Hundreds of Texas Children’s supporters attended The Forum Luncheon in Houston on November 13. Hosted by The Development Department, the event focused on the success of the Texas Children’s Cancer Center and featured stories from two cancer survivors as well as an in-depth conversation between Cancer Center Director Dr. David Poplack and Fox 26 Morning News Co-Anchor Melissa Wilson.
Poplack’s conversation with Wilson illustrated how far the Cancer Center has come in helping children with cancer, growing from six faculty, 42 employees, one laboratory and less than $300,000 in grant funding when Poplack joined the center in 1993 to a center that now has 190 faculty, more than 900 employees, 46 laboratories and about $40 million a year in peer reviewed grant funding.
“We have become the largest and we believe the finest children’s cancer program in the country,” Poplack said. “Through our many research advances, our development of exciting, effective, new therapies and most recently through our burgeoning global program, we are having a far-reaching impact on the field.”
Poplack emphasized the need for children to be treated in children’s hospitals like Texas Children’s, which has expert multi-disciplinary teams equipped to tend to all aspects of a child’s care. As the largest pediatric cancer center in the U.S., we provide individualized, state-of-the-art medical treatment for patients with childhood cancer, he said.
“Treating children from more than 35 states and 26 countries, we aim to provide the most family-centered, advanced care available,” Poplack added. “In addition to continued excellence and leadership in treating all forms of pediatric cancer, we continue to expand and grow to better serve our patients.”

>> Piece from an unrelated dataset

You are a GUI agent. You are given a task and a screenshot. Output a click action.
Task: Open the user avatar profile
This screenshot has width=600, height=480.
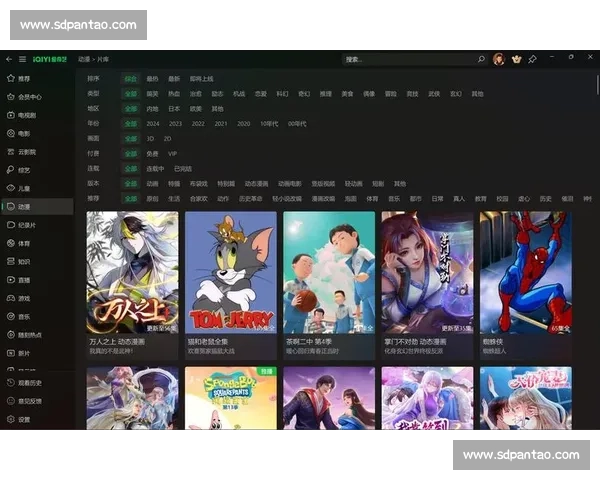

Poplack stressed that even with dramatic improvements in treating children with cancer – increasing the survival rate from 20 percent to 80 percent – the disease still is the leading cause of death from disease in children in the nation.
That’s why Texas Children’s Cancer Center is vigilant in its research efforts, especially in the areas of developmental therapeutics, precision oncology and cell therapy and immunotherapy.
“We are dedicated to developing effective treatments for the 20 percent of childhood cancers that are most difficult to treat,” he said. “We won’t quit until we find a cure, and even then, we will move forward to find better ways to help fulfill the long-term needs of childhood cancer survivors.”